Last Updated on February 22, 2022 by Jay
In this article, I will walk through how I built a Bitcoin price prediction in Python using stock to flow model and linear regression. With this powerful model, we can predict the Bitcoin price at the next halving in 2024. I’m going to walk through the prediction. Feel free to follow along and try it yourself.
I will try to make this tutorial easy to follow while covering everything you need to know or understand, so bear with me if I miss any details. If you want me to clarify anything, leave a comment below, and I’ll try my best to answer your questions.
Note this is not financial advice.
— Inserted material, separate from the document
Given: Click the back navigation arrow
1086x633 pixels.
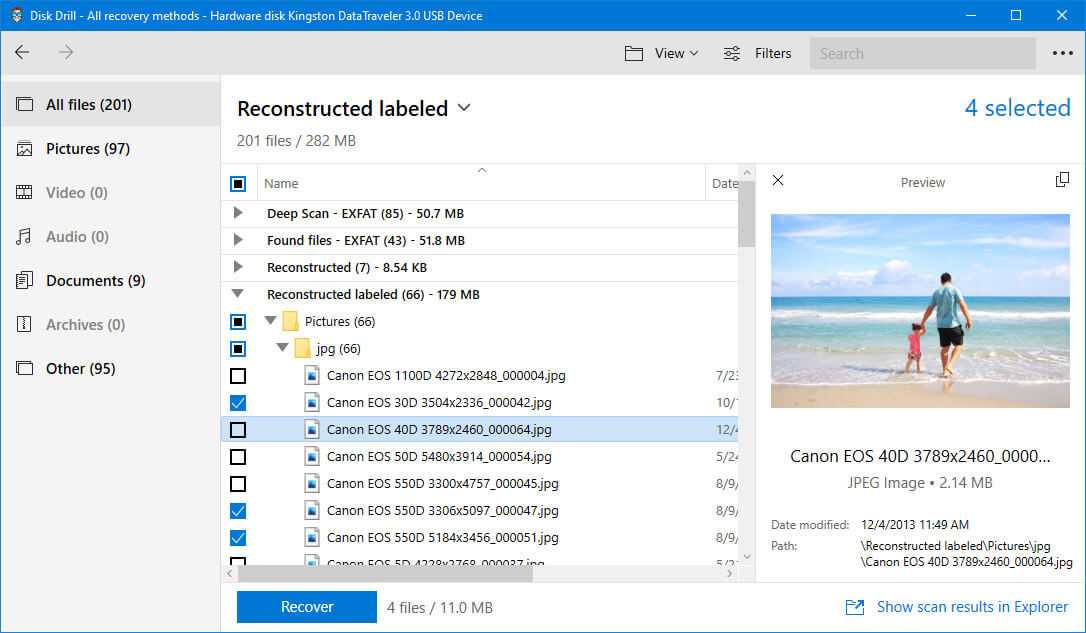Looking at the screenshot, I should click(22, 53).
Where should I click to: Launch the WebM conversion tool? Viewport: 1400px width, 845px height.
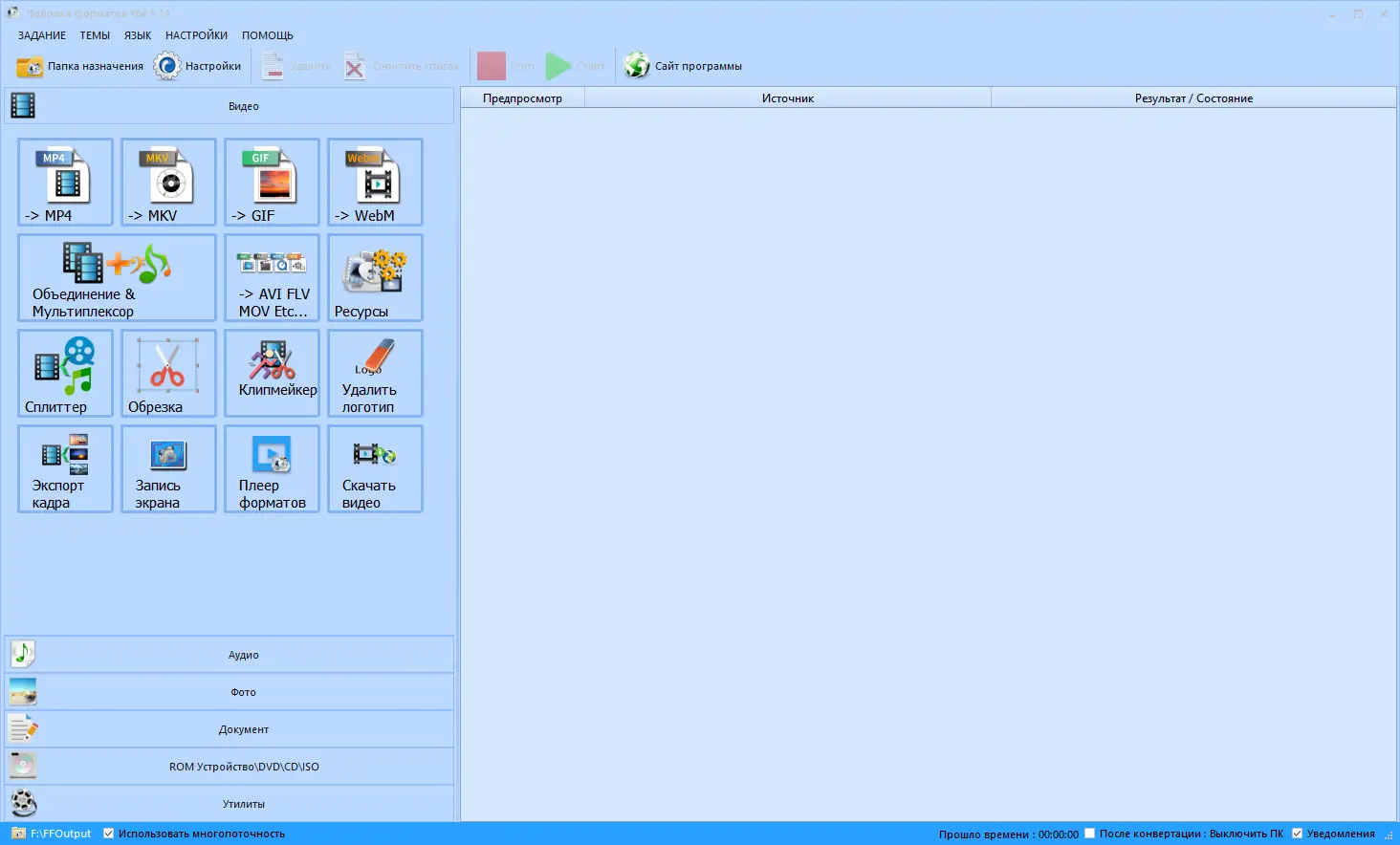(374, 182)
I’m only sharing for educational purposes.
This exercise was inspired by PlanB, who wrote a blog post about Bitcoin price. I wanted to see if I could replicate his result, so I’m documenting everything I’ve done in this post.
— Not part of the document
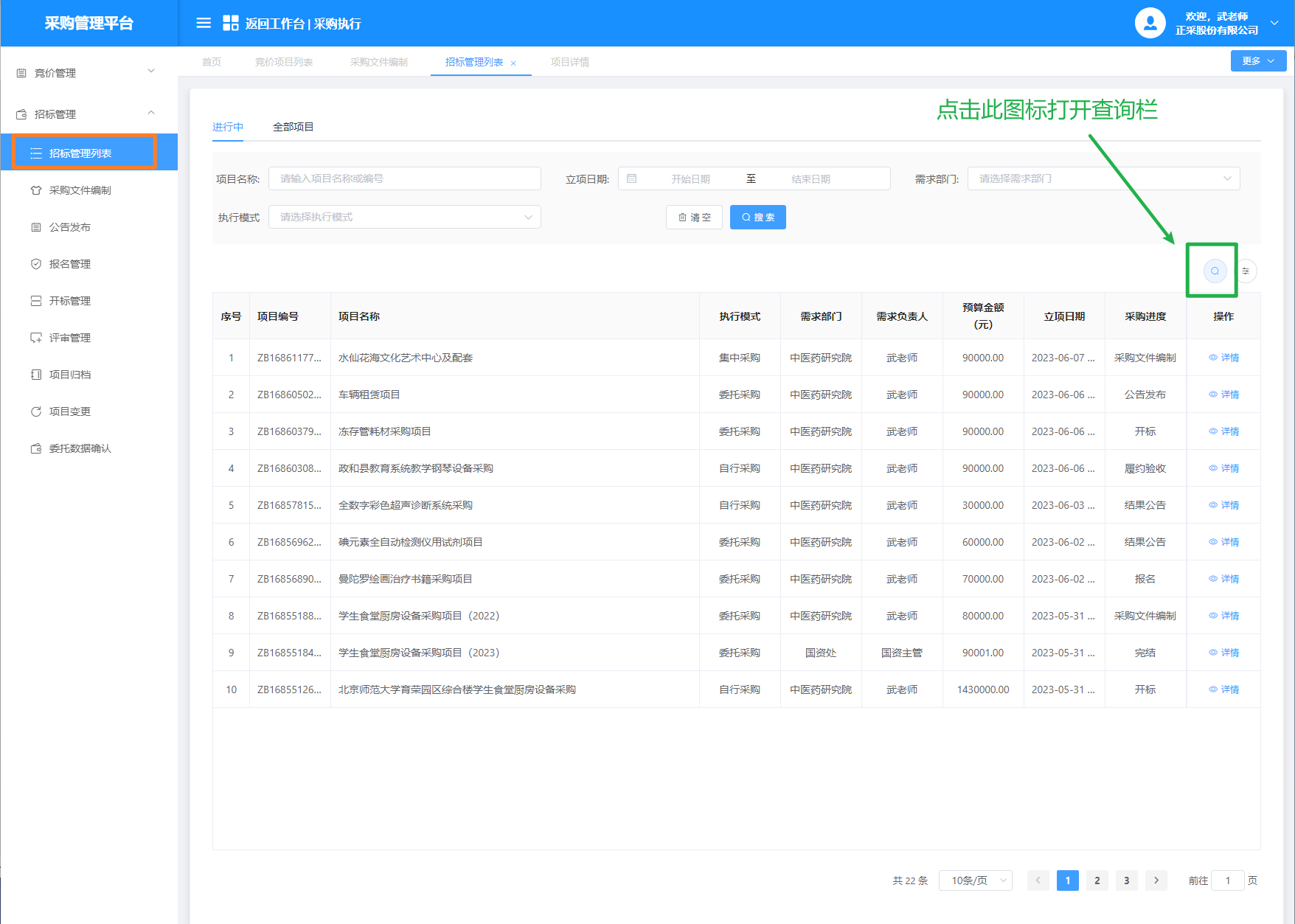Click the 清空 button

coord(694,218)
Credits to PlanB for sharing his knowledge & method for the prediction.
Dataset
We are going to use a dataset that’s downloaded directly from the Bitcoin blockchain. The data file is about 400MB in size. You can learn how to download it from this tutorial. Do not download the blockchain from a single source if you want authentic data as I suggested in the blog post. Therefore I also don’t be providing the original data here. However, I’m providing the final dataset used for the linear regression model to help you try the code and follow along easier.
Libraries
- sqlite3 – extract data from the SQLite database
- pandas – transform and data wrangling
- sklearn – a machine learning library, we’ll use the linear regression from here
- matplotlib – for visualizing the data points
Bitcoin Stock To Flow Model
Below is a summary of the stock to flow model:
- Scarcity can be quantified by SF (stock to flow). Precious metal like gold or silver can also be modelled using SF.
- SF = stock / flow. Stock = the size of the existing stockpiles or reserves. Flow = yearly production amount.
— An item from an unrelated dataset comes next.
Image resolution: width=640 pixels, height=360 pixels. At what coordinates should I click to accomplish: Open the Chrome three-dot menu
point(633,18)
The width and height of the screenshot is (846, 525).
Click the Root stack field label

- SF simply means: How many years does it take to produce the same amount of current stockpile, if everything stays constant.
- The higher the SF ratio, the more expensive the asset. For reference, gold has an SF of 62 and $8.4 Trillion market cap; silver has an SF of 22 and $308 Billion market cap.
Okay, enough of theories! Sit tight, we are about to begin the journey!
Getting Blockchain Data
If you followed my previous tutorial, now you should have all the blockchain data stored in a local SQLite database, we’ll read the entire blockchain into Python. Note that for efficiency reasons, we could have selected just the columns required instead of everything. Limiting the data columns also helps if your computer is slow.
import pandas as pd
import sqlite3
conn = sqlite3.connect(r'C:\Users\jay\Desktop\PythonInOffice\bitcoin_price_prediction\bitcoin_blockchain.db')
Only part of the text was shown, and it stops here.